## WHAT NEEDS TO BE DONE
Only one stretch of the records below is wanted: the lines from the one holding "Screen dimensions: 768x439" through the one holding "Task: Click the Ano column header". Return it exactly, both ends included.

## LISTED RECORDS
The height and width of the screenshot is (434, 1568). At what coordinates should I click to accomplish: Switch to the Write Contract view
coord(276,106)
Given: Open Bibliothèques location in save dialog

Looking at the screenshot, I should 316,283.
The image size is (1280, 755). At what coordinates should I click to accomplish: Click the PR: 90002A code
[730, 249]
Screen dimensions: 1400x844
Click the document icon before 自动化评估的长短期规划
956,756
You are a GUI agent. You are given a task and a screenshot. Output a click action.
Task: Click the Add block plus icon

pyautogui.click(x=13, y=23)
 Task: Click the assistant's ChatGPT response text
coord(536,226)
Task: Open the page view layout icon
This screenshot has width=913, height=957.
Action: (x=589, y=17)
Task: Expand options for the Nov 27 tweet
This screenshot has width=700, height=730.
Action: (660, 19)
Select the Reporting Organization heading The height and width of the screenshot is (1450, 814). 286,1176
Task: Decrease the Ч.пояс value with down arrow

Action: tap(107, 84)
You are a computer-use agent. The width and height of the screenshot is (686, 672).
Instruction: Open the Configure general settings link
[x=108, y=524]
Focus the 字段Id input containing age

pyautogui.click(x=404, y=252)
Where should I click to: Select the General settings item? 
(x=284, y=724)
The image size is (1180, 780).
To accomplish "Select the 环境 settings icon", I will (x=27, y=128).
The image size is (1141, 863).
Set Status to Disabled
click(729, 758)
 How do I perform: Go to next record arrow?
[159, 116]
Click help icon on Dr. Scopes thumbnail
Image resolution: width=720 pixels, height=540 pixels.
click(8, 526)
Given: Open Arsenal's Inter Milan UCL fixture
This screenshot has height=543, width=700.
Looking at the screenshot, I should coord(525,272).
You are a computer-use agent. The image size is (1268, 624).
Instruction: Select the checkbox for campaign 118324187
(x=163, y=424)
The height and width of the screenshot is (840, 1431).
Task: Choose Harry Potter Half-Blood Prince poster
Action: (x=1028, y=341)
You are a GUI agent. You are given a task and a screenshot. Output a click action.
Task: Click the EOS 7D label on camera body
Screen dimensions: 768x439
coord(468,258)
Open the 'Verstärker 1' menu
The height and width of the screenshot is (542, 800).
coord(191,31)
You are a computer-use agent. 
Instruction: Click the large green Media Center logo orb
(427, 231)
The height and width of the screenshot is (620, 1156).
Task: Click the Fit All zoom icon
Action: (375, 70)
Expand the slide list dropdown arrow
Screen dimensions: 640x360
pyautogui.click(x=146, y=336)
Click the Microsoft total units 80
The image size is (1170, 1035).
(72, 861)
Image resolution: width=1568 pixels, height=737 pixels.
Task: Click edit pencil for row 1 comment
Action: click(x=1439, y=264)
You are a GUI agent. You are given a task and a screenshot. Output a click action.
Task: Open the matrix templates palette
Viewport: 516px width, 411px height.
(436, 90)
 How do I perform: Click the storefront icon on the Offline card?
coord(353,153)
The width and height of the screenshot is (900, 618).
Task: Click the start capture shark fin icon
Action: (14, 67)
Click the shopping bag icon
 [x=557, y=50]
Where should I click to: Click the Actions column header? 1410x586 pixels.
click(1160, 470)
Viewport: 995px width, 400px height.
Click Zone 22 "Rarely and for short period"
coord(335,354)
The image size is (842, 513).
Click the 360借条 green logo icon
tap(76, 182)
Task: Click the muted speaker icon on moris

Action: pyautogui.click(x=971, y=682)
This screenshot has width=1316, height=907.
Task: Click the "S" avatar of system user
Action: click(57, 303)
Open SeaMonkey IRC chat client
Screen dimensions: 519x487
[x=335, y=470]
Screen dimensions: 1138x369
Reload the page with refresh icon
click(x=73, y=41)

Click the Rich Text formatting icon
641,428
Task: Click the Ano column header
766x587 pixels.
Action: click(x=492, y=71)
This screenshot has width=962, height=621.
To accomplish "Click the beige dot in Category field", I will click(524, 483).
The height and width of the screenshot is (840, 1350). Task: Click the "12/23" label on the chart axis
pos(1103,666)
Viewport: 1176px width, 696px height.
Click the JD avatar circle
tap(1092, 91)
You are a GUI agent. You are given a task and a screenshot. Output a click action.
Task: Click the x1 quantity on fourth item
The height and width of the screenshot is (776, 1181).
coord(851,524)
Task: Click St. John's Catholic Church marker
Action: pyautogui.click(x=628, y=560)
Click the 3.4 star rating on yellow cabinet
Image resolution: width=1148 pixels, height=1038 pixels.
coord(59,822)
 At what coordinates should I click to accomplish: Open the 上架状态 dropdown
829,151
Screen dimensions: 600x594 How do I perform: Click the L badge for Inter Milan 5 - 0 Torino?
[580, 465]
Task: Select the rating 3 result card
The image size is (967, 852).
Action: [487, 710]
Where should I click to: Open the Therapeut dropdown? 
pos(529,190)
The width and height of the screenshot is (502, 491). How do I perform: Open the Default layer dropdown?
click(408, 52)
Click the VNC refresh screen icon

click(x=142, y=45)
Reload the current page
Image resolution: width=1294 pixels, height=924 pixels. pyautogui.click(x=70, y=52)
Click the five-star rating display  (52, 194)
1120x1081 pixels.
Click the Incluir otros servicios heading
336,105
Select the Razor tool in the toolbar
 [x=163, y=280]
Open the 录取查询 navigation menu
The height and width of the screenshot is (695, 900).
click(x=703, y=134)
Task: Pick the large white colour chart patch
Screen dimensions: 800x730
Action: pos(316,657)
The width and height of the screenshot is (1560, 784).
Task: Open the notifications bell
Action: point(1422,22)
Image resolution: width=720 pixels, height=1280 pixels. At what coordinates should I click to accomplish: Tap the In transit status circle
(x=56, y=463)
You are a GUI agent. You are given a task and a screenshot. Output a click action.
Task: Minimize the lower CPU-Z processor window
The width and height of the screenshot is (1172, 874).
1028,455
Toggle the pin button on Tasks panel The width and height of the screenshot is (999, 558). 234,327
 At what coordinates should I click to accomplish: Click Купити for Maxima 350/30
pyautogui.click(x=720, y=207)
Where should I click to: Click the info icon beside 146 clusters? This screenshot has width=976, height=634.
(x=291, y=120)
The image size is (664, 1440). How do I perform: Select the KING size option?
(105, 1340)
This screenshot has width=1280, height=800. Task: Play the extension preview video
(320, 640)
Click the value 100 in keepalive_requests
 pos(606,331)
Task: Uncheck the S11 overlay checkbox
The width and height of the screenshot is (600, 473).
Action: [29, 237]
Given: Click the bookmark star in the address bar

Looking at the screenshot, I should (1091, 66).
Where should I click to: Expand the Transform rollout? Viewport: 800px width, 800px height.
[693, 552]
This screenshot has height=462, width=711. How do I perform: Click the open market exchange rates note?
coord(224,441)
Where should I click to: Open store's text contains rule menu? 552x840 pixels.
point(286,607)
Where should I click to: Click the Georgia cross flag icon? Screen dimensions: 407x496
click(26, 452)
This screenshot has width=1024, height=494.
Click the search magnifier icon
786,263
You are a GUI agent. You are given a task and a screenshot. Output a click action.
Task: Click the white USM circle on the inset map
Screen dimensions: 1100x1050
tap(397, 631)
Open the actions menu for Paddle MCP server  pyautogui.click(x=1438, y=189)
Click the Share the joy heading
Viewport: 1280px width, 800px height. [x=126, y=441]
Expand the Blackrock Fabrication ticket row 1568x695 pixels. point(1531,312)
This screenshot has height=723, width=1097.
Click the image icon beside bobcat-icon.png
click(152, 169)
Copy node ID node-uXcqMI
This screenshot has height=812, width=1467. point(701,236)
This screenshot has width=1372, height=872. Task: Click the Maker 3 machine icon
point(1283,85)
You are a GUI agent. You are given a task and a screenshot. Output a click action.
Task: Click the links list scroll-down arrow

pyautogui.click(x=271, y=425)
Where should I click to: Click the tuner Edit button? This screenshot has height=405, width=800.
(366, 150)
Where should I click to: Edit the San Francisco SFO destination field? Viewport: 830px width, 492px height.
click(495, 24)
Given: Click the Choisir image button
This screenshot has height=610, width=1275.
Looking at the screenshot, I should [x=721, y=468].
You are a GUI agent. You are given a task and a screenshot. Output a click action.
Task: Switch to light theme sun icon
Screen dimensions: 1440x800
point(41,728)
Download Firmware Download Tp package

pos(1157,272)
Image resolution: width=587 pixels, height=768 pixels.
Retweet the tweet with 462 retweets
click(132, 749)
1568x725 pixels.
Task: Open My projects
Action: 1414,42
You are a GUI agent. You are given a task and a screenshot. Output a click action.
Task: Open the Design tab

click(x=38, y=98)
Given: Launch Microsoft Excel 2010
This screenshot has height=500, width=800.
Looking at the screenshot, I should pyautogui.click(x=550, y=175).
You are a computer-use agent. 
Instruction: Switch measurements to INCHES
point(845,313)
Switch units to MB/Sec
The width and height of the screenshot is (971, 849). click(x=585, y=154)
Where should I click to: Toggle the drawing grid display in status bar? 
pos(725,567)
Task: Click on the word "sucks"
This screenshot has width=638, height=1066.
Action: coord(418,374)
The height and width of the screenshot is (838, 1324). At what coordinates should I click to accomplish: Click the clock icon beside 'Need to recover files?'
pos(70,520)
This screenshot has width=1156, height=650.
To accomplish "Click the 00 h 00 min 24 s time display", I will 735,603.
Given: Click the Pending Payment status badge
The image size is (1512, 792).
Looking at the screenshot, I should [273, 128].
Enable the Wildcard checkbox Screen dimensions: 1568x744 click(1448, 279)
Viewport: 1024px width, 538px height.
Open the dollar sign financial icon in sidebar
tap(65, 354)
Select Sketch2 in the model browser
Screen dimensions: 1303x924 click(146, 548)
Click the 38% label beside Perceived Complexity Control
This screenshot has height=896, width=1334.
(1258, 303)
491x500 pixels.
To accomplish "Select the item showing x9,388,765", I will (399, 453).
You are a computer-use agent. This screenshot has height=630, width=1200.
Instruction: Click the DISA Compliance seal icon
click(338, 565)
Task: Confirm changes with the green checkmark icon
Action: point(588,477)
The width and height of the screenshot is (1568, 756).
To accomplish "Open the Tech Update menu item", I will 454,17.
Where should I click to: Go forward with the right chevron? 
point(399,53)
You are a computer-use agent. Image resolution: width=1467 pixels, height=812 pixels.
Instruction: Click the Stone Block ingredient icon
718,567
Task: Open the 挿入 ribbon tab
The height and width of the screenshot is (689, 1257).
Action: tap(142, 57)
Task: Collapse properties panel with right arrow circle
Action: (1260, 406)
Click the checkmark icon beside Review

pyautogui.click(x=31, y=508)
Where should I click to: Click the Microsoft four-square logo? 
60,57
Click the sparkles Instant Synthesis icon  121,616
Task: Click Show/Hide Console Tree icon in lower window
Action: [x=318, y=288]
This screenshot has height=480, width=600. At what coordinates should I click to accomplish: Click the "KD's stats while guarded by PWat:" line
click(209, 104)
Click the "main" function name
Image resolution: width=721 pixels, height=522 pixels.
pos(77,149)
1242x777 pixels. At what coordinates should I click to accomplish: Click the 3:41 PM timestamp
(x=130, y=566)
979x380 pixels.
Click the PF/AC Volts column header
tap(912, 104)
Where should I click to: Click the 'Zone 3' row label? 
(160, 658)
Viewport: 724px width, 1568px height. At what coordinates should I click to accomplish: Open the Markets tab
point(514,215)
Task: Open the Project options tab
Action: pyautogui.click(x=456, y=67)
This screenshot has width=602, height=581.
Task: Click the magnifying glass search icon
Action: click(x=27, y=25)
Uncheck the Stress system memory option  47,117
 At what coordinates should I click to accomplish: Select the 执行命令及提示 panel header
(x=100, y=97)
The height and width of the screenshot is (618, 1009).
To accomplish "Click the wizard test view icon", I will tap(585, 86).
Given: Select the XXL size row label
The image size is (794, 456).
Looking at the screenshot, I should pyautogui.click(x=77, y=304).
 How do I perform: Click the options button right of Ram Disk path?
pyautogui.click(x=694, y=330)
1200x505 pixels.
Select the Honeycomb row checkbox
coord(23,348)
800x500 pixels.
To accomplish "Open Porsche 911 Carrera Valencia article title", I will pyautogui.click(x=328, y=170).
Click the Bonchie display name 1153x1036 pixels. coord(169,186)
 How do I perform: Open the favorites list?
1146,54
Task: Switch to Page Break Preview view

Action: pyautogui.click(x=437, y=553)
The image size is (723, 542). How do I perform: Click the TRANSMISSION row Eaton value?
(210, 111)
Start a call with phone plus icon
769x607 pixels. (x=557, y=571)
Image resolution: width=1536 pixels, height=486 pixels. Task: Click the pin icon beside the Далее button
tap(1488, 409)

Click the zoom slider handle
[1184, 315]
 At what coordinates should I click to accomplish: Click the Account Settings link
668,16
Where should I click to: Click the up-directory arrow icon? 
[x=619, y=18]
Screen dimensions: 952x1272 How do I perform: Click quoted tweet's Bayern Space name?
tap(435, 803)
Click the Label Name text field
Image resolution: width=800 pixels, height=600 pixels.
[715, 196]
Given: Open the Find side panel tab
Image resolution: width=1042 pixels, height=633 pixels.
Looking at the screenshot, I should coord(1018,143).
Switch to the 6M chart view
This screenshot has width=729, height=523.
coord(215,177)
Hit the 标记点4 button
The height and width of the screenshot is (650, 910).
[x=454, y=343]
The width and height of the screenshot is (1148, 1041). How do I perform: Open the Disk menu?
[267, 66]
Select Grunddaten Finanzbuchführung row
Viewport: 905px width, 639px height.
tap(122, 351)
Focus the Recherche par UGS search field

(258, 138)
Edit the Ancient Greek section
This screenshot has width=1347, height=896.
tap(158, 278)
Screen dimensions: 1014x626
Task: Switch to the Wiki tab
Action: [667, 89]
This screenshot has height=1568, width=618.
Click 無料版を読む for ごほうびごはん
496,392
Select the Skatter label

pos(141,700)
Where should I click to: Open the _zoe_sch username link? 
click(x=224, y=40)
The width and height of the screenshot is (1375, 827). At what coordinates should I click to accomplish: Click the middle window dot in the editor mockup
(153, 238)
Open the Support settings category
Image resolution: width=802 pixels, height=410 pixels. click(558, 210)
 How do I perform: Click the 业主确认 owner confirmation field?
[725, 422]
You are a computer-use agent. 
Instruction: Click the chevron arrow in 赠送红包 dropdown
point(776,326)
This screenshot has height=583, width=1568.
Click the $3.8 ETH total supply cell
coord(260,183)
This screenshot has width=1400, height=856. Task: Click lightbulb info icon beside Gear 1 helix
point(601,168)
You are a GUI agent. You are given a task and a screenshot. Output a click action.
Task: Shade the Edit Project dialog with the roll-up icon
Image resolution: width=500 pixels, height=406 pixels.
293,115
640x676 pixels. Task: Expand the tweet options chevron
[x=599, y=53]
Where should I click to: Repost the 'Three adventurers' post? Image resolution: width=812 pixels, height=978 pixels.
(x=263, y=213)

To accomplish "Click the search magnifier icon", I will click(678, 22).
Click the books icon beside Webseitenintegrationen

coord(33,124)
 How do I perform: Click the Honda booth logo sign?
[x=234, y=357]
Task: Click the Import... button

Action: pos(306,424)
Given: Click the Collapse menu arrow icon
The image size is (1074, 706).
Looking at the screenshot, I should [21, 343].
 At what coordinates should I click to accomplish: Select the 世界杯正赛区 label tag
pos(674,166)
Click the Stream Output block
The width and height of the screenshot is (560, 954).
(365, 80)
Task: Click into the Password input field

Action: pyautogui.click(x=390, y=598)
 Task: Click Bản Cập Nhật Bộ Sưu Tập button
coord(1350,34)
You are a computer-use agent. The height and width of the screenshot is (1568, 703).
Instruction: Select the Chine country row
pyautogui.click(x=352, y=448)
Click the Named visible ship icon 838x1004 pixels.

## EXERCISE OUTPUT
Screen dimensions: 768x439
coord(468,258)
Open the 'Verstärker 1' menu
The height and width of the screenshot is (542, 800).
coord(191,31)
You are a computer-use agent. 
Instruction: Click the large green Media Center logo orb
(427, 231)
The height and width of the screenshot is (620, 1156).
Task: Click the Fit All zoom icon
Action: (375, 70)
Expand the slide list dropdown arrow
Screen dimensions: 640x360
pyautogui.click(x=146, y=336)
Click the Microsoft total units 80
The image size is (1170, 1035).
(72, 861)
Image resolution: width=1568 pixels, height=737 pixels.
Task: Click edit pencil for row 1 comment
Action: click(x=1439, y=264)
You are a GUI agent. You are given a task and a screenshot. Output a click action.
Task: Open the matrix templates palette
Viewport: 516px width, 411px height.
(436, 90)
 How do I perform: Click the storefront icon on the Offline card?
coord(353,153)
The width and height of the screenshot is (900, 618).
Task: Click the start capture shark fin icon
Action: (14, 67)
Click the shopping bag icon
 [x=557, y=50]
Where should I click to: Click the Actions column header? 1410x586 pixels.
click(1160, 470)
Viewport: 995px width, 400px height.
Click Zone 22 "Rarely and for short period"
coord(335,354)
The image size is (842, 513).
Click the 360借条 green logo icon
tap(76, 182)
Task: Click the muted speaker icon on moris

Action: pyautogui.click(x=971, y=682)
This screenshot has width=1316, height=907.
Task: Click the "S" avatar of system user
Action: click(57, 303)
Open SeaMonkey IRC chat client
Screen dimensions: 519x487
[x=335, y=470]
Screen dimensions: 1138x369
Reload the page with refresh icon
click(x=73, y=41)

Click the Rich Text formatting icon
641,428
Task: Click the Ano column header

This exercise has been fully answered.